Vol 22, Issue 1, 2016; Page No.(31-40)


Wan F. A. Jusoh and Nor Rasidah Hashim


In many developing Southeast Asian countries, increasing research efforts are being put into understanding the ecology of urban biodiversity (flora and fauna) in order to improve the city’s ecosystem or as part of biodiversity initiative. We present the findings of our research efforts on understanding the diversity of ground arthropods in two forest fragments in the tropical city of Kuala Lumpur. A total of 686 individual arthropods representing 79 morphospecies of 11 arthropod orders were captured from 24 pitfall traps. It was revealed that the primary forest with high disturbance sustains low species than the degraded secondary forest.

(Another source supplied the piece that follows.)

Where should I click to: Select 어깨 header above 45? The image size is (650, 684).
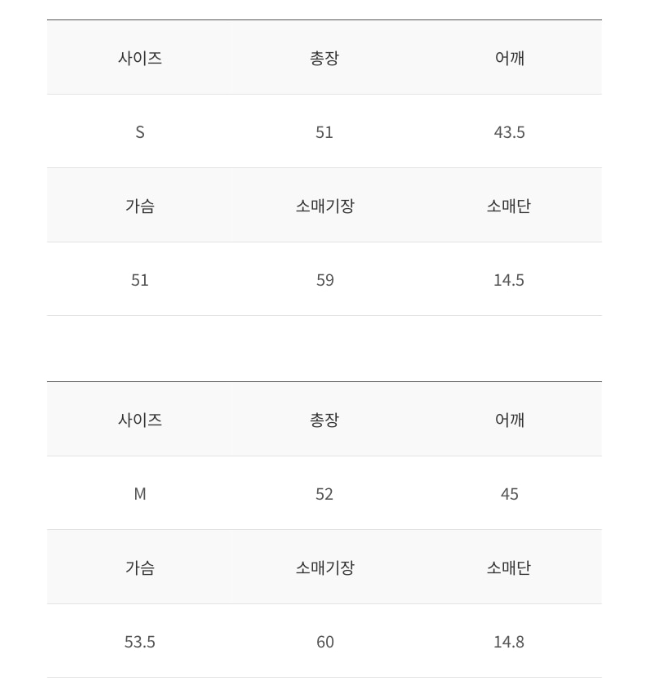[509, 420]
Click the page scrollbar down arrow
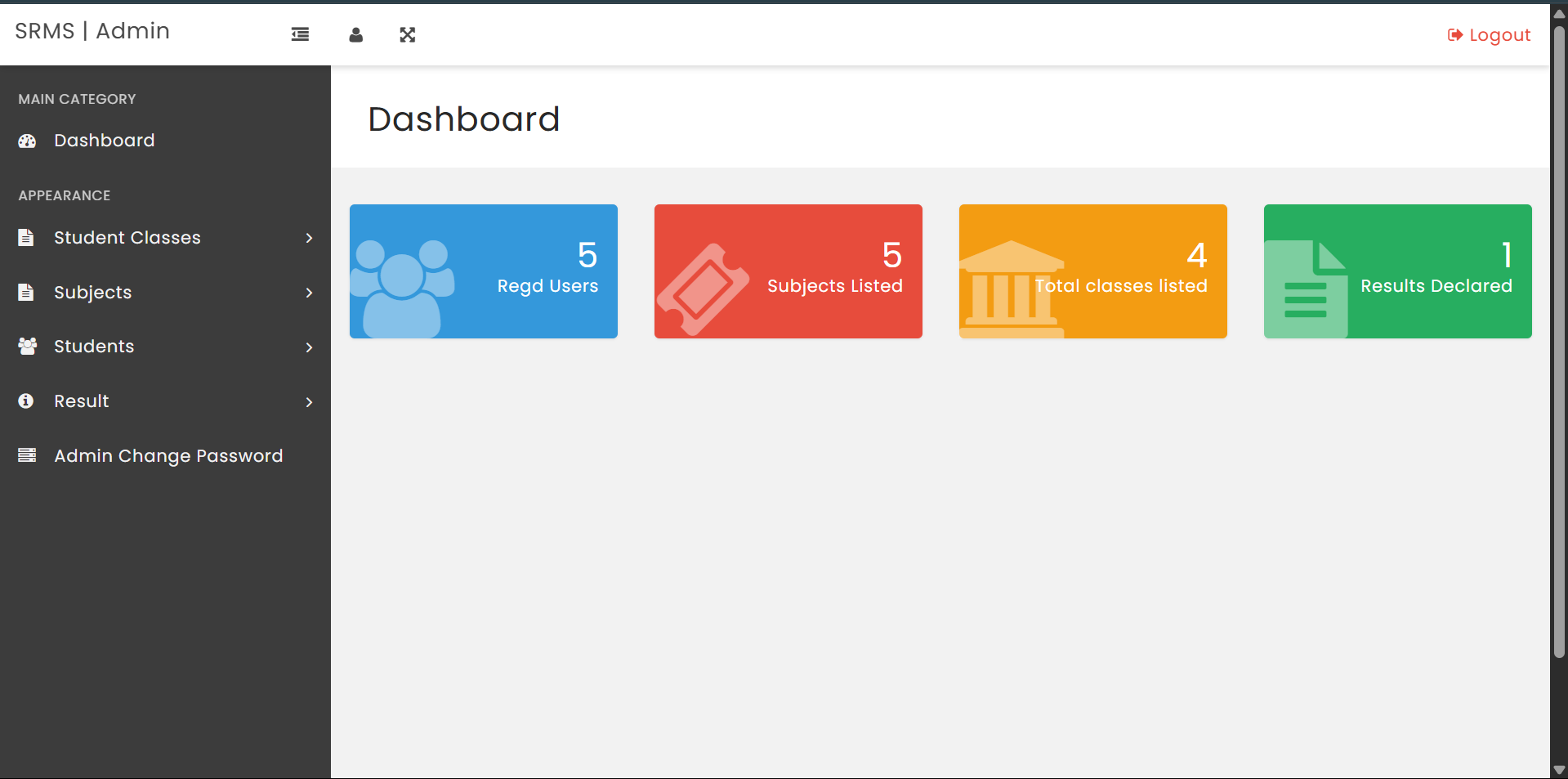This screenshot has height=779, width=1568. click(1558, 770)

The most abundant orders trapped were Hymenoptera (mostly Formicidae), Coleoptera, Orthoptera and Arachnida (mostly Araneae). Ants (Formicidae) were outnumbered other taxa in both study sites. There was also an inverse relationship between total morphospecies and vegetation types. However, none of these arthropod groups appeared to be associated with distances from forest edges. Further sampling efforts are therefore needed to confirm our findings. The results of this study, although preliminary, showed that these forest fragments add ecological values to the city’s landscape and biodiversity, hence it is very important to conserve them.